Glenn Greenwald, Edward Snowden in "Citizenfour." RADiUS-TWC (The Denver Post | RADiUS-TWC)

Documentary. Not rated. 113 minutes.

Citizenfour: Hedline for a severly truncated movie review

Information is a weapon that cuts both ways in Laura Poitras' extraordinary portrait of NSA whistleblower Edward Snowden.

Ronnie Scheib No amount of familiarity with whistleblower Edward Snowden and his shocking revelations of the U.S. government's wholesale spying on its own citizens can prepare one for the impact of Laura Poitras' extraordinary documentary "Citizenfour." Far from reconstructing or analyzing a fait accompli, the film tersely records the deed in real time, as Poitras and fellow journalist Glenn Greenwald meet Snowden over an eight-day period in a Hong Kong hotel room to plot how and when they will unleash the bombshell that shook the world. Adapting the cold language of data encryption to recount a dramatic saga of abuse of power and justified paranoia, Poitras brilliantly demonstrates that information is a weapon that cuts both ways.

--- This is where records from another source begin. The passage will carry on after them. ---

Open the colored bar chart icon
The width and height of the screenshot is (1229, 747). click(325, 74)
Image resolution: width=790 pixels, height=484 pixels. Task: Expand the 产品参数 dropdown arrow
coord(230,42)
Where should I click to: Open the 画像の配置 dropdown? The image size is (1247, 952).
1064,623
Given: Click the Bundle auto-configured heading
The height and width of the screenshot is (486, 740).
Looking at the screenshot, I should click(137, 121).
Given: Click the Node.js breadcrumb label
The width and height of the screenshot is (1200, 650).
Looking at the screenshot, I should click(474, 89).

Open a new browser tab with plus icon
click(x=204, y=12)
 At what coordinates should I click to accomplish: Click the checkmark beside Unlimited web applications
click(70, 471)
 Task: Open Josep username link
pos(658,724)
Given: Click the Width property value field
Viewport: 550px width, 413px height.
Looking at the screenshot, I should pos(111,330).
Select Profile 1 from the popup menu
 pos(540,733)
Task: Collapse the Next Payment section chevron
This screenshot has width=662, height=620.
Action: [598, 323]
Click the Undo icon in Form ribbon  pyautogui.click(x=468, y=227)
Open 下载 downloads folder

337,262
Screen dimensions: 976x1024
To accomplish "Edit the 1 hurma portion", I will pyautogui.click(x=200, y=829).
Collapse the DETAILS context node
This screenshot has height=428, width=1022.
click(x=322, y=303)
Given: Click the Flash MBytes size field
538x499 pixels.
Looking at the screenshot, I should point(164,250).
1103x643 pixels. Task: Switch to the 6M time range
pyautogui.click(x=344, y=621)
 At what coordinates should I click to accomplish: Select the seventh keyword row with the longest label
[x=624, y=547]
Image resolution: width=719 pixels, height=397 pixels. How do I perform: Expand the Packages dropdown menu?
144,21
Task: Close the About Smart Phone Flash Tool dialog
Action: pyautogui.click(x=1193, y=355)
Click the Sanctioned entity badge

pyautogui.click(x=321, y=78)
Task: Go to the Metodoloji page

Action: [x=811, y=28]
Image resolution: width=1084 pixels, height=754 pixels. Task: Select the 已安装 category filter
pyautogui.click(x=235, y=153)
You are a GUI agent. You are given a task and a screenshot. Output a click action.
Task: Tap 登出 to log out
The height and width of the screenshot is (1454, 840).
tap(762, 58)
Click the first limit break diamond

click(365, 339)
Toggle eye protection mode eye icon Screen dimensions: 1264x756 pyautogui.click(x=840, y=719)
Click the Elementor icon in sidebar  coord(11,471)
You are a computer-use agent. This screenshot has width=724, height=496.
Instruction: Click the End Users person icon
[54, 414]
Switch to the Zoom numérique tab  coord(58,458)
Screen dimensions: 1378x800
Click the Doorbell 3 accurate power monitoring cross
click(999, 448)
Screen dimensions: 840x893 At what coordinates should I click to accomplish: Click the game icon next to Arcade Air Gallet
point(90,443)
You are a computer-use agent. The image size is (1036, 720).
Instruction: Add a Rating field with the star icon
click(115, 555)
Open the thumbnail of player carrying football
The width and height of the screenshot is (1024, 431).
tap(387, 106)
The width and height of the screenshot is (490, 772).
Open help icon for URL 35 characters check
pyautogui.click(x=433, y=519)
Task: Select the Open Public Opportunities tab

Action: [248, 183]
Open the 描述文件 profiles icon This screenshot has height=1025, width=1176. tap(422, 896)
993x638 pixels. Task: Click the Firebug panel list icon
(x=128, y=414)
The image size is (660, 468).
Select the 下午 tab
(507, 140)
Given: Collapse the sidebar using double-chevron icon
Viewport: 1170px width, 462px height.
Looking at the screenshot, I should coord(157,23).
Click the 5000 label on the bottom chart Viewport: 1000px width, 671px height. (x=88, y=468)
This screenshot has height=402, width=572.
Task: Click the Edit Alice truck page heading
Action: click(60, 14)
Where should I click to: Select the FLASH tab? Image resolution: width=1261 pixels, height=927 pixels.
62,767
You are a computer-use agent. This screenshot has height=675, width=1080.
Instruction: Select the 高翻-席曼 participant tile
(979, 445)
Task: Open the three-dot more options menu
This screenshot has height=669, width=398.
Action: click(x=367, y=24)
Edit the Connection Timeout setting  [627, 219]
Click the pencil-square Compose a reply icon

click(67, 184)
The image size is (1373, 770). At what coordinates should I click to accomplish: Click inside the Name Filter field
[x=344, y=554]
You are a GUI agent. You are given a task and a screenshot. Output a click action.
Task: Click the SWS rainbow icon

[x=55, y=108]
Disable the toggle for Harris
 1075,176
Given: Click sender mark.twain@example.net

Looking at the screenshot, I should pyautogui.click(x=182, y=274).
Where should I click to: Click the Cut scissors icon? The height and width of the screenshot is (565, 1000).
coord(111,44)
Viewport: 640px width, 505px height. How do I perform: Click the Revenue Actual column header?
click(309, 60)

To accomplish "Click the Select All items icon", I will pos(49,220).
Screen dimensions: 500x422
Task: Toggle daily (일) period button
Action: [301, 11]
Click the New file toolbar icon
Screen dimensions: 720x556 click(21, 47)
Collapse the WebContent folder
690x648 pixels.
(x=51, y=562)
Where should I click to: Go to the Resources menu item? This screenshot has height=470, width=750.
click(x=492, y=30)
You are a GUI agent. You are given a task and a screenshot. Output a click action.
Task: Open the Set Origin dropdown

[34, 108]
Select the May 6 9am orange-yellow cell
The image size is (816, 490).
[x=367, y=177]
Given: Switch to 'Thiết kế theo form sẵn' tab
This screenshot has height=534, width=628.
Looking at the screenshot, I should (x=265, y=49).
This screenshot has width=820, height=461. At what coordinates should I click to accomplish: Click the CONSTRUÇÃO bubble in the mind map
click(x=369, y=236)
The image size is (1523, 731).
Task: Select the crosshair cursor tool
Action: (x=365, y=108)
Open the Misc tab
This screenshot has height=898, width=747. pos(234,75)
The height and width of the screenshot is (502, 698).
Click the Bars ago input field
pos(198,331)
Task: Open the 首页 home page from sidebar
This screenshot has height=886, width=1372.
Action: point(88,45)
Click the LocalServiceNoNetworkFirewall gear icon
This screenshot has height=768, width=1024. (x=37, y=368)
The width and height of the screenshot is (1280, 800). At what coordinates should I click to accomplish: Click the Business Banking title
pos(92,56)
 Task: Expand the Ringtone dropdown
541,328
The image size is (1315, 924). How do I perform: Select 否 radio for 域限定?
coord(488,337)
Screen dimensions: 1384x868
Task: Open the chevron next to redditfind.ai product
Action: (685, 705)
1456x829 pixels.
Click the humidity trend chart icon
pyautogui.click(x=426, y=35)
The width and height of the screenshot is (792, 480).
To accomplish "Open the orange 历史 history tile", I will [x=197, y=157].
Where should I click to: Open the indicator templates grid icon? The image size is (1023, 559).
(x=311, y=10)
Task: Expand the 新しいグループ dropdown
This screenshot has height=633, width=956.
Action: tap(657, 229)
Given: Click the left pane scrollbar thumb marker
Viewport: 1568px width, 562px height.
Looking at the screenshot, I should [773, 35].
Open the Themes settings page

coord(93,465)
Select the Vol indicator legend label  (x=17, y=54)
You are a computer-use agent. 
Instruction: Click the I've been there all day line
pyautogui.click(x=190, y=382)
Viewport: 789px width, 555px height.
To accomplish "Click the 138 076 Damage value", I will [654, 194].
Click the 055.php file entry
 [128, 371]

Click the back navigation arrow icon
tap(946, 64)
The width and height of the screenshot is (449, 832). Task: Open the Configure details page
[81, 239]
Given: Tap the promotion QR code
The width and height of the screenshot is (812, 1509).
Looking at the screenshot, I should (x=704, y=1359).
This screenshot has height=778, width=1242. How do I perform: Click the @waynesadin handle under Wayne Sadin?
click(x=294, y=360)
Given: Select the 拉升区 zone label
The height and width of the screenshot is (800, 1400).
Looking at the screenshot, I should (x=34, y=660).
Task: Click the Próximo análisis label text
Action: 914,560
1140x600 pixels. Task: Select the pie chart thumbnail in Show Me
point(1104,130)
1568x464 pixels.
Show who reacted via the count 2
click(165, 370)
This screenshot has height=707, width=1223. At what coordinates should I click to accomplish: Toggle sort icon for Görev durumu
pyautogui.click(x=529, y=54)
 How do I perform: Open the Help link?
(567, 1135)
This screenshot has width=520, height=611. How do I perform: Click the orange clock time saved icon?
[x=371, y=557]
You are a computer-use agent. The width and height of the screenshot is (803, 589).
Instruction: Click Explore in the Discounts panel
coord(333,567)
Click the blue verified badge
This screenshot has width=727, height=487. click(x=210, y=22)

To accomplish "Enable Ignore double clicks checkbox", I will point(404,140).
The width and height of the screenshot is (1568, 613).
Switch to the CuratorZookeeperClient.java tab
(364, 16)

"Citizenfour" reps the final installment of the Oscar-nominated Poitras' trilogy on post-9/11 America (following 2006's "My Country, My Country" and 2010's "The Oath"). She was already two years deep into a film about surveillance when contacted by the pseudonymous "Citizenfour," who sought her help in exposing proof of the government's indiscriminate gathering and processing of U.S. citizens' e-mails, cellphone conversations, bank accounts and digital transactions. Chosen because she herself had withstood countless invasive acts of targeted surveillance, Poitras quickly agreed. She then convinced Snowden, who had already decided to reveal his identity once his info was safely delivered, to be filmed.

Snowden makes clear that he lacks both the desire and the competence to decide which information to make public; rather, he believes, it is the job of the journalists to whom he transmits the data (Poitras, Greenwald and, to a lesser degree, U.K. intelligence journalist Ewen MacAskill) to avoid releasing any documents that could compromise national security. Snowden voices deep concerns that "personality journalism" may wind up making him the story, rather than his revelations. If he hides, speculation about his identity will dominate the conversation. But if he reveals himself, how can he avoid becoming the media's diversionary target? As it turns out, his apprehensions are well justified, as Snowden becomes a more visible presence and talked-about phenomenon than the NSA betrayal that so profoundly touched billions of lives.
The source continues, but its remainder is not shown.